Rwanda is making significant economic progress since the genocide, with yearly economic growth twice as high as what’s usually expected for a developing nation. It is described by Fortune Magazine as “a business-friendly nation that wants to become a model of private sector development in Africa.” The United Nations awarded Kigali, the capitol city, “the Habitat Scroll of Honour Award for many innovations in building a model, modern city symbolized by zero tolerance for plastics, improved garbage collection and a substantial reduction in crime.”

But it’s unlikely that this economic development will benefit Rwandans with disabilities. The country’s first Economic Development and Poverty Reduction Strategy Plan “had no specific reference to disability or how to include people with disabilities in the process.” While there has been significant foreign investment in the country, that impacts only the urban corporate portion of Rwanda. When nine of every ten adults are subsistence farmers in rural areas, those incoming dollars are extremely unlikely to reach the hands of most of the country’s inhabitants. The countryside isn’t appealing to private investment, especially when there’s no health stability. Any job development programs in rural areas are run by NGOs operating on donations and the products they create ($85 silk-mohair knitted scarves for Whitney Port from MTV!) are marketed based on pity for Rwandans. Those are not sustainable jobs or industries and will not create long term employment for those in rural areas. The most viable avenue for rural economic development has been through microloans through organizations such as Kiva.

Even these limited opportunities for work are unlikely to be available to people with disabilities. PWDs are unlikely to be awarded microloans to run their own businesses and are rarely employed by the NGO projects. As one research report observed:

Disabled people are generally excluded from development activities. They are often extremely poor and are continually in ‘survival mode’, so they literally cannot contribute to development activities, either materially or in terms of their time. They are largely excluded from micro-credit programmes because they lack assets as collateral and are seen as a bad risk. Disabled informants for this study said that they were often not told about development activities in their communities in the first place and when they tried to get involved, they were deliberately excluded.

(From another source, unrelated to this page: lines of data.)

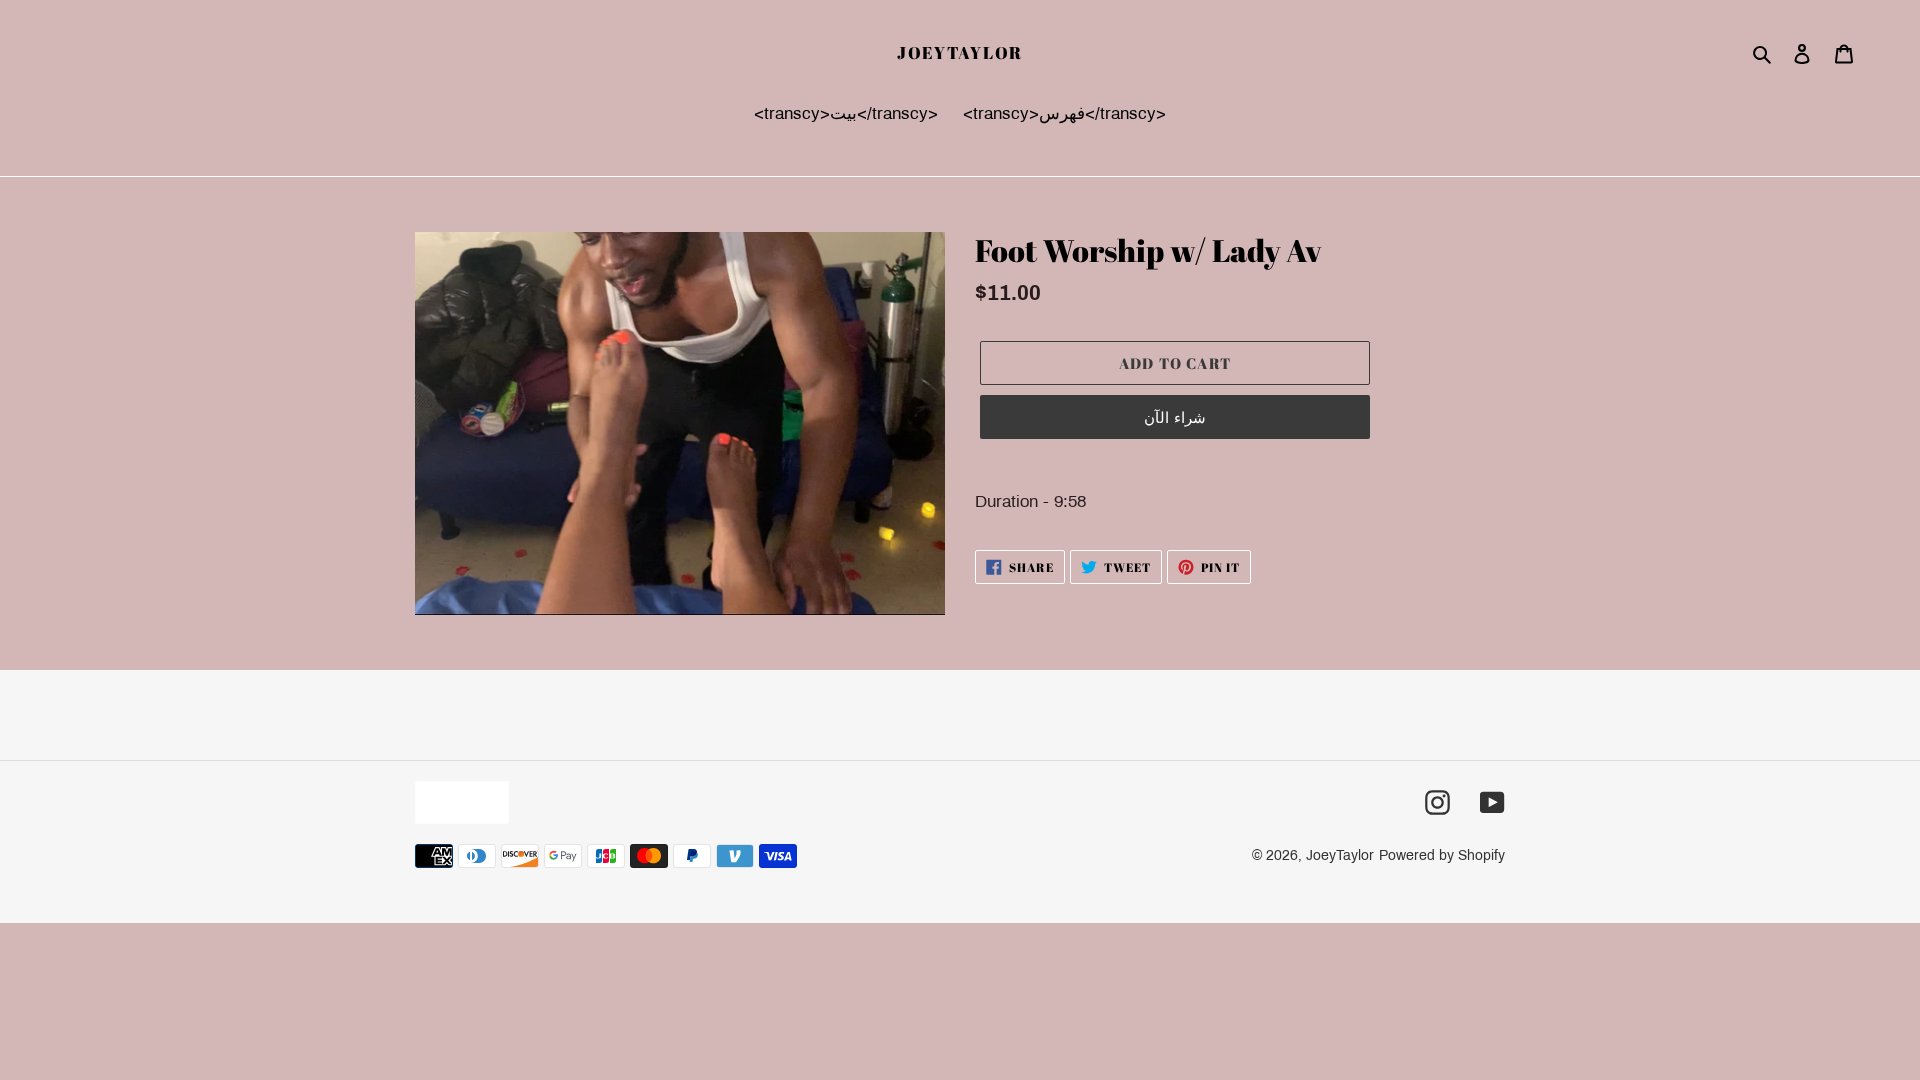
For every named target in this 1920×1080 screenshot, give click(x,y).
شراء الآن (1174, 417)
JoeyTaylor (960, 53)
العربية (457, 801)
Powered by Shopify (1442, 855)
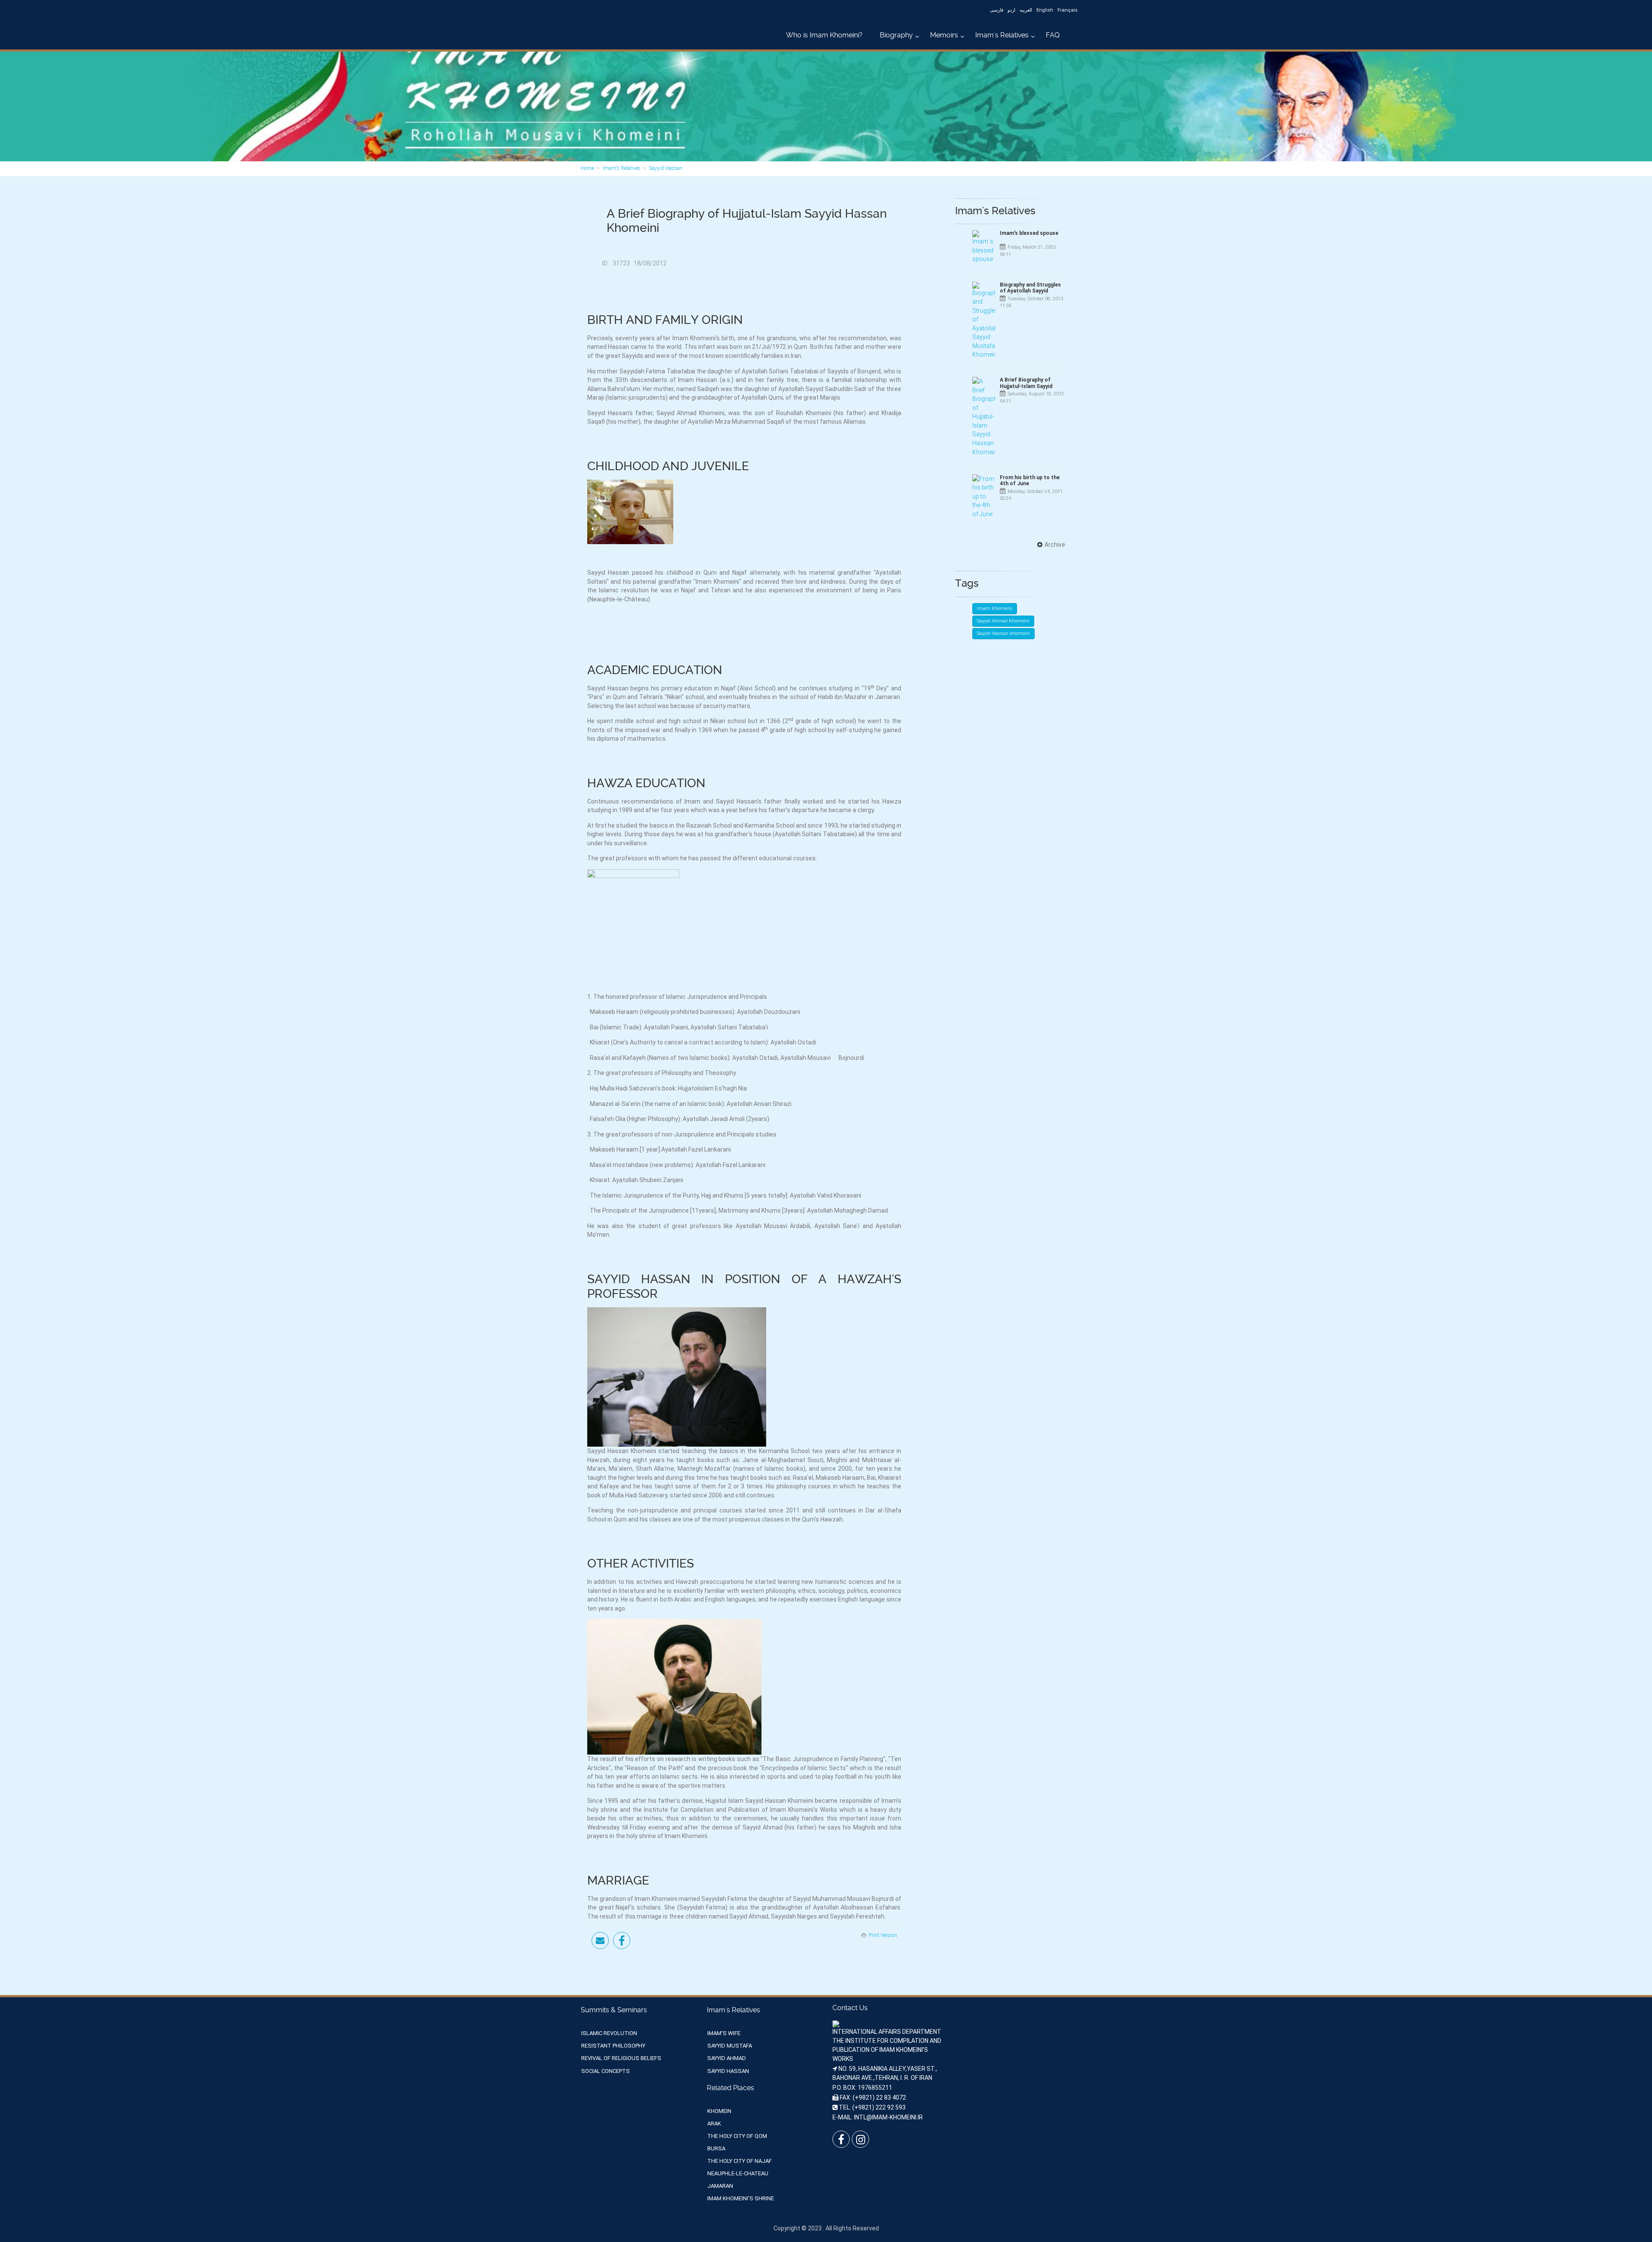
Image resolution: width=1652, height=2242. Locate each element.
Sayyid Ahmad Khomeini (1003, 621)
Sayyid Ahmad (726, 2058)
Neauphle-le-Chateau (737, 2173)
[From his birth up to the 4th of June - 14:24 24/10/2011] (984, 496)
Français (1067, 10)
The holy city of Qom (737, 2136)
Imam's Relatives (1002, 35)
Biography (896, 35)
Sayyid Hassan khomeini (1003, 633)
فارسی (996, 10)
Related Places (730, 2088)
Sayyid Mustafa (729, 2045)
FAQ (1053, 35)
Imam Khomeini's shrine (740, 2198)
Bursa (716, 2148)
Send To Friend (600, 1940)
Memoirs (944, 35)
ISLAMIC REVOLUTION (609, 2033)
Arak (714, 2123)
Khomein (719, 2111)
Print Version (883, 1935)
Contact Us (850, 2008)
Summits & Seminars (614, 2010)
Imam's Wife (723, 2033)
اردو (1011, 10)
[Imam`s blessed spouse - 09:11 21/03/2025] (984, 247)
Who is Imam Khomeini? (824, 35)
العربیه (1026, 10)
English (1044, 10)
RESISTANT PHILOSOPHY (613, 2045)
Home (587, 168)
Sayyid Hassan (665, 168)
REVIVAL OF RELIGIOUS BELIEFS (621, 2058)
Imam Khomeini (994, 608)
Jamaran (720, 2186)
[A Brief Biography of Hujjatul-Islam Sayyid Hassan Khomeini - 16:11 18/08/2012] (984, 416)
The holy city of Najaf (739, 2161)
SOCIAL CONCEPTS (605, 2071)
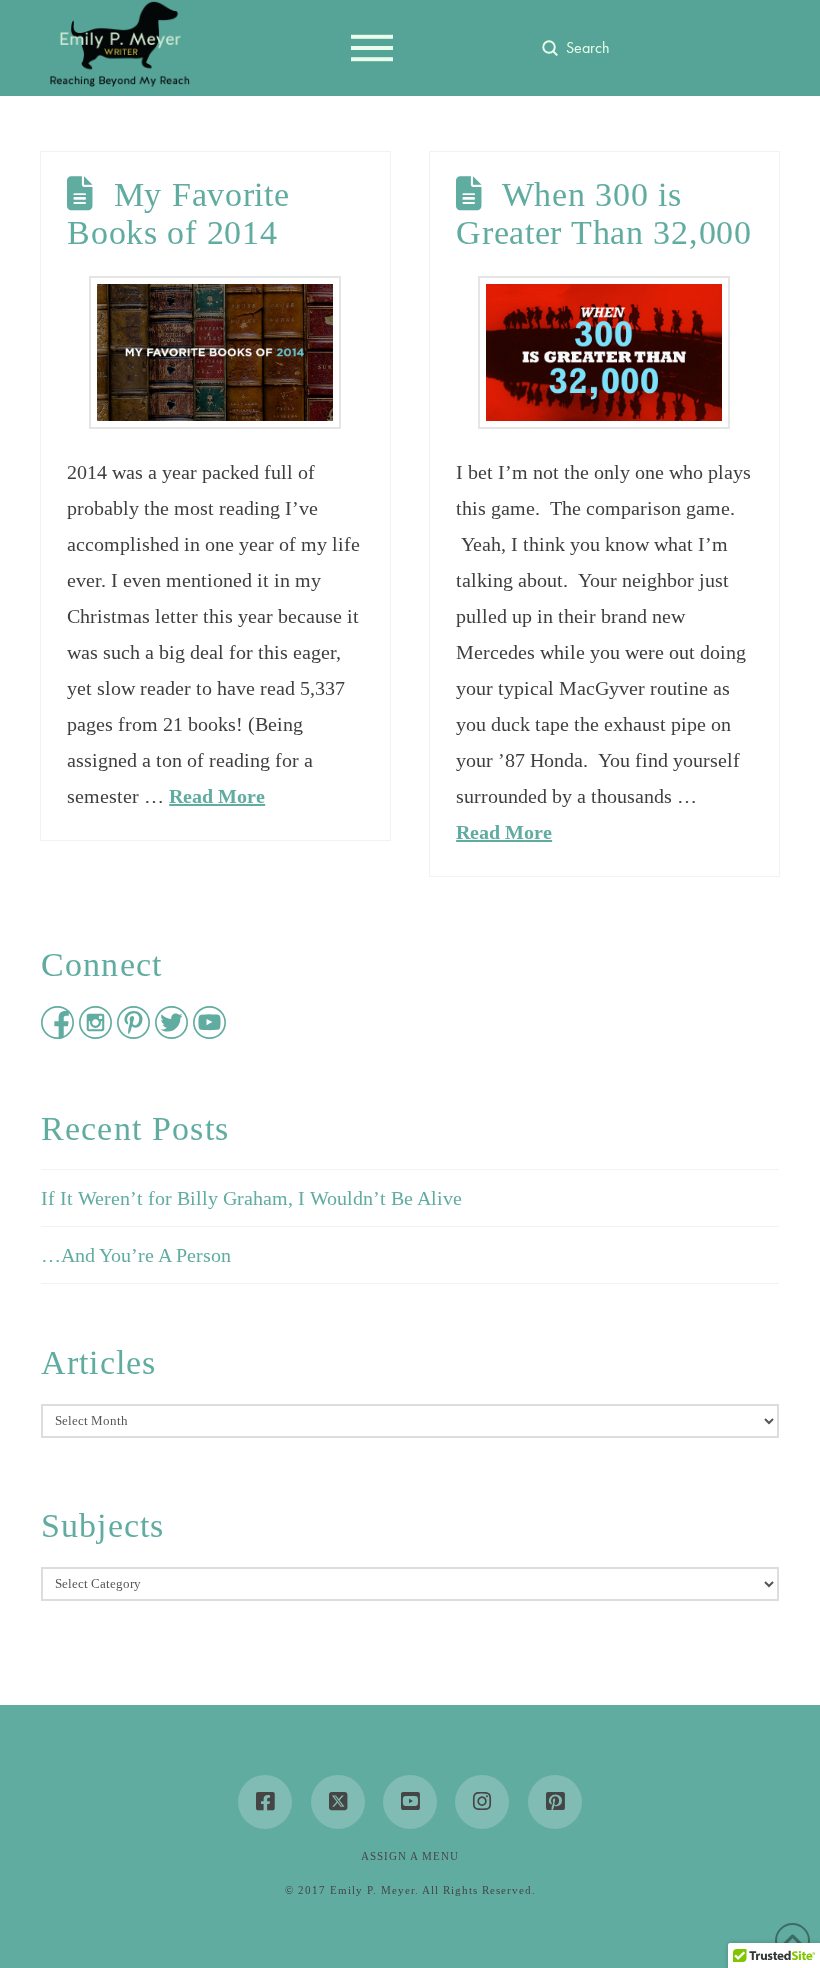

It’s clear that colonization and ongoing meddling from the Western world has done nothing but contribute to and exacerbate problems like the genocide, so the solution isn’t to charge in there and tell Rwanda what policies it should have and how to run things. They were colonized by Belgium until 1960, for goodness sake. So I can’t say I know what the solution is, and the only advocacy action I can think to take is to encourage/pressure NGOs to be inclusive of PWDs when designing and implementing development projects. There’s a number of disability organizations in Rwanda and I think we’ll have to rely on them to do this work. Some lists of the organizations can be found in this report and in a project report from Handicap International.